Since his first feature, Badlands, through Days of Heaven, The Thin Red Line, The New World, and Tree of Life, Terrence Malick been bewitched by, and bewitched us in turn with, light: gleaming, harsh, merciless, tender, beautiful light.
In his latest movie, To the Wonder, light, almost but not always from the sun, caresses the faces of Olga Kurylenko, Rachel McAdams, and Ben Affleck, and is consistently kinder to them than any of them are to each other. But it also shines down on an America decidedly un-dreamlike, a post-modern Grant Wood suburbia of pointed roofs and fruitless plains. Just down the road, it illuminates beat-up houses with eviction notices tacked to their front doors, battered chairs and ruined carpets jumbled together in front, broken, scarred people asking, with the shredded dignity they’ve been able to retain, for some sort of meaning.
Providing that meaning falls to Javier Bardem, playing a character that, in another movie, would shed his priestly robes to ravish the ravishing Kurylenko as her marriage to Affleck disintegrates. Bardem instead walks quietly through the different landscapes before him. His parish nearly empty—the sun pierces through the jewel hues of magnificent stained glass on a handful of mass attendees—he attempts to provide a solace that he, himself, does not know. His eyes speak a language of desolation. How, in this soulless terrain, can God or grace exist?
That quest for absolution that leads to peace served as the foundation of Tree of Life, and in many ways To the Wonder feels like a continuation of that movie, as if Malick, like Bardem’s character, wants to assure us of the existence of grace in order to accept it himself. For its unapologetic spiritual exploration, Wonder has received reviews nowhere near the ecstatic reception of Tree; you can get all God-y once, but don’t do it a second time and not expect the American film elite to get a tad squicked.

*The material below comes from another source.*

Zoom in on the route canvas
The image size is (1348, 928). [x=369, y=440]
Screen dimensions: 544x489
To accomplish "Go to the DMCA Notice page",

For the viewer, professional or non, uncomfortable with any metaphysical debate that might end up acknowledging the existence of God, Wonder will be cause for unease and its logical offshoot, derision. Critics have indeed jeered, whining that the movie doesn’t move. If you listen to them and skip it, you will miss some extraordinary filmmaking, which, whether or not you agree with Malick, should blow your bloody doors off. Early in the movie, Affleck and Kurylenko play on the beach of Mont St. Michel, the sand sucking precariously at their feet; later, as their relationship founders, Affleck’s job site provides a similar surface, but this time the downward pull nearly defeats him. Kurylenko dances and spins through a radiant Paris, barren American fields, a grocery store; she’s a woman who will simply dance through life, often in sorrow, but also because it’s the best way to take in the tremendous beauty that she is able to see everywhere. Rachel McAdams, painfully misused in Midnight in Paris, here shows with her bottomless eyes love, loss, and bewilderment, in a brief middle movement that is all the more powerful for its lack of resolution. Because of her scenes, “What happened?” hangs over the rest of the movie like Charles Ives’ unanswered question, haunting and familiar; we’ve all asked it, and not received any kind of satisfying answer.

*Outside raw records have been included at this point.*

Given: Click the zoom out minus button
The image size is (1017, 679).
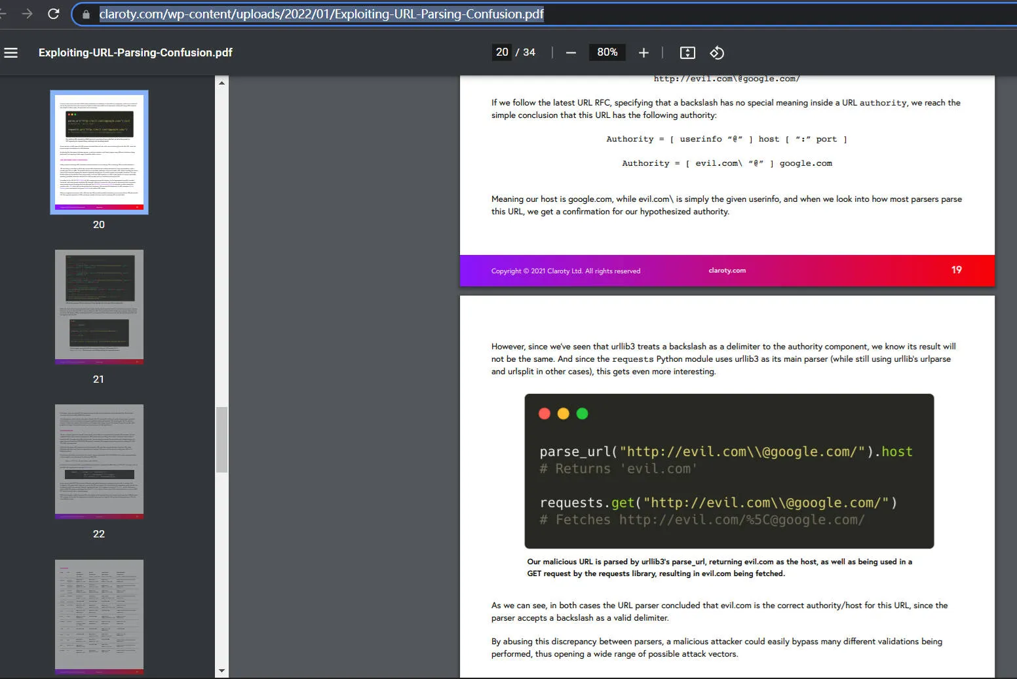Looking at the screenshot, I should click(571, 52).
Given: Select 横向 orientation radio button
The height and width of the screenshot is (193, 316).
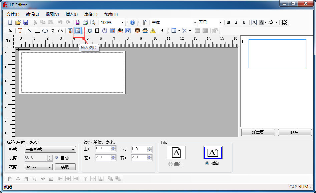Looking at the screenshot, I should (x=207, y=163).
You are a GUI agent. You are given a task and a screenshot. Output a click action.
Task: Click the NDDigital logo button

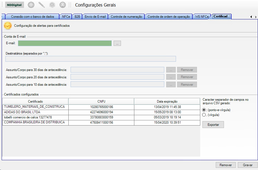pyautogui.click(x=14, y=5)
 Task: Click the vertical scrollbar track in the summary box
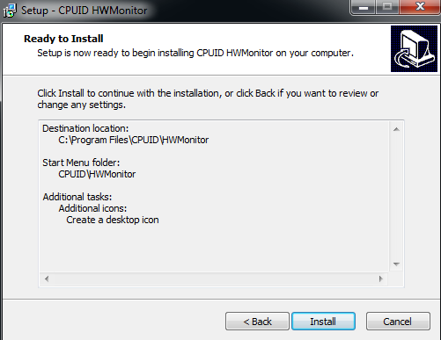396,197
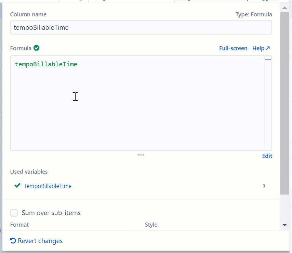
Task: Click the green check icon beside Formula label
Action: click(36, 48)
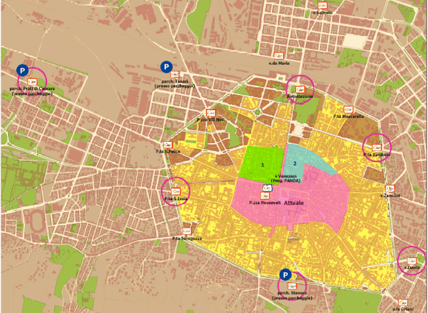428x313 pixels.
Task: Click the v.Zanolini station icon
Action: pos(391,188)
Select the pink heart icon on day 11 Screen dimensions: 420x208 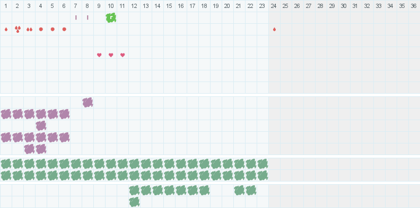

Wonder has an ambitious structure, like a Mahler symphony, within which images flash like ribbons, or half-remembered musical phrases snatched out of the air like fireflies. Surrounding that is a framework as carefully and symmetrically composed as a Greek temple. There is no waste, and neither is there any rush. The ultimate aim is God, or light, which in the vocabulary of this movie seem to be interchangeable. The three principals seek it in each other; Bardem, on his parallel track, tries to find it in the people he meets on his rounds, an increasingly futile and depressing task as they face ever-larger obstacles. Interactions with literal prisoners are strategically placed throughout the movie, a deft comment on those who are only technically free.
To not spoil, the movie ends on a resolute note of where the light is. It’s a bold statement in times when the mere mention of belief in God or anything resembling God is belittled, when prominent atheists limb out the world in terms as black and white as any that their zealot fundamentalist enemies use.

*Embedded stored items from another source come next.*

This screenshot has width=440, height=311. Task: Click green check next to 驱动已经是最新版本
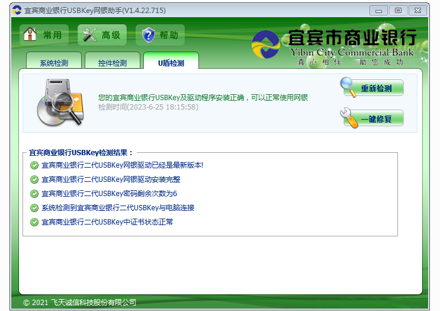[34, 165]
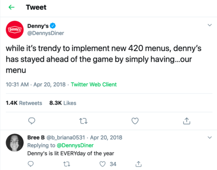Open Denny's tweet options chevron
Image resolution: width=217 pixels, height=170 pixels.
coord(209,25)
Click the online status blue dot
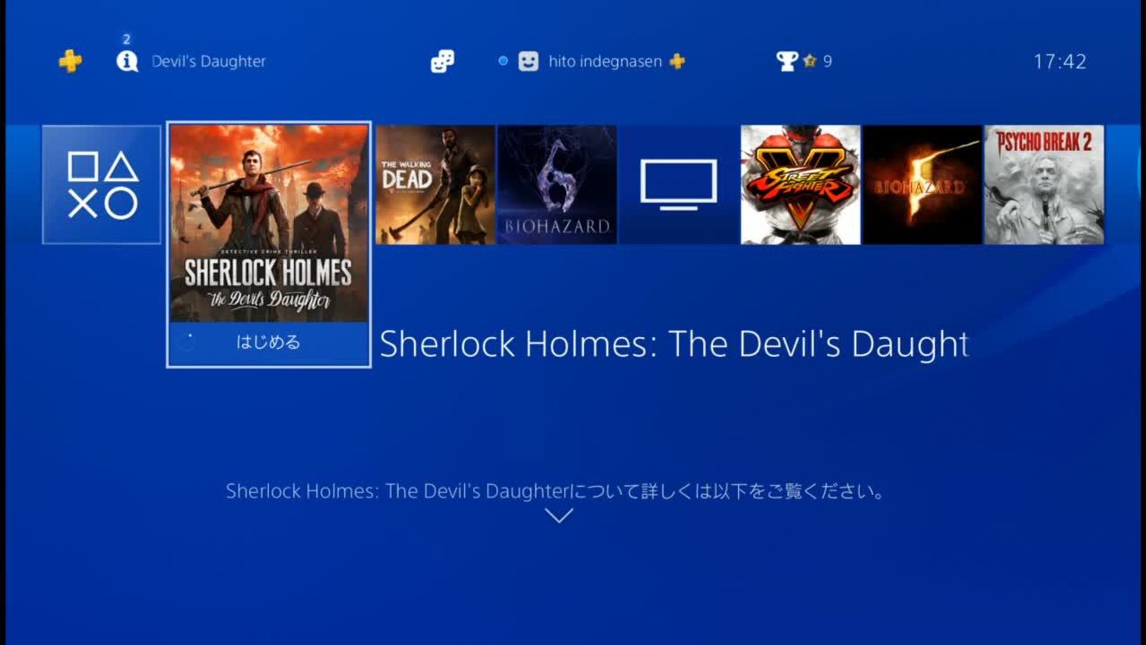The image size is (1146, 645). click(503, 61)
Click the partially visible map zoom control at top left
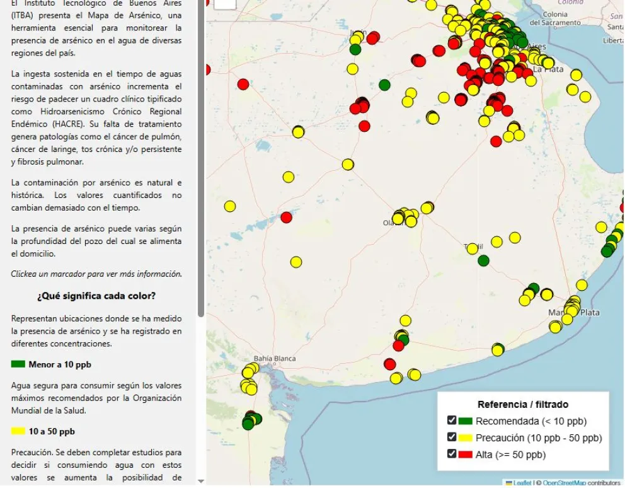 (x=225, y=4)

One can take Malick’s thesis literally, and that choice will leave you disappointed. Take it instead as a door similar to the one at the end of Tree of Life. You can see that door, which is open, as a challenge. Or you can see it as an invitation. Malick provides a gateway to see something beautiful, a truth that transcends our human limitations, that maybe will provide peace. It’s worth a shot.
Light, in the end, is a kind of a miracle. Yet it surrounds us at all times, there for us to seize, unfraid. That is, indeed, a wonder.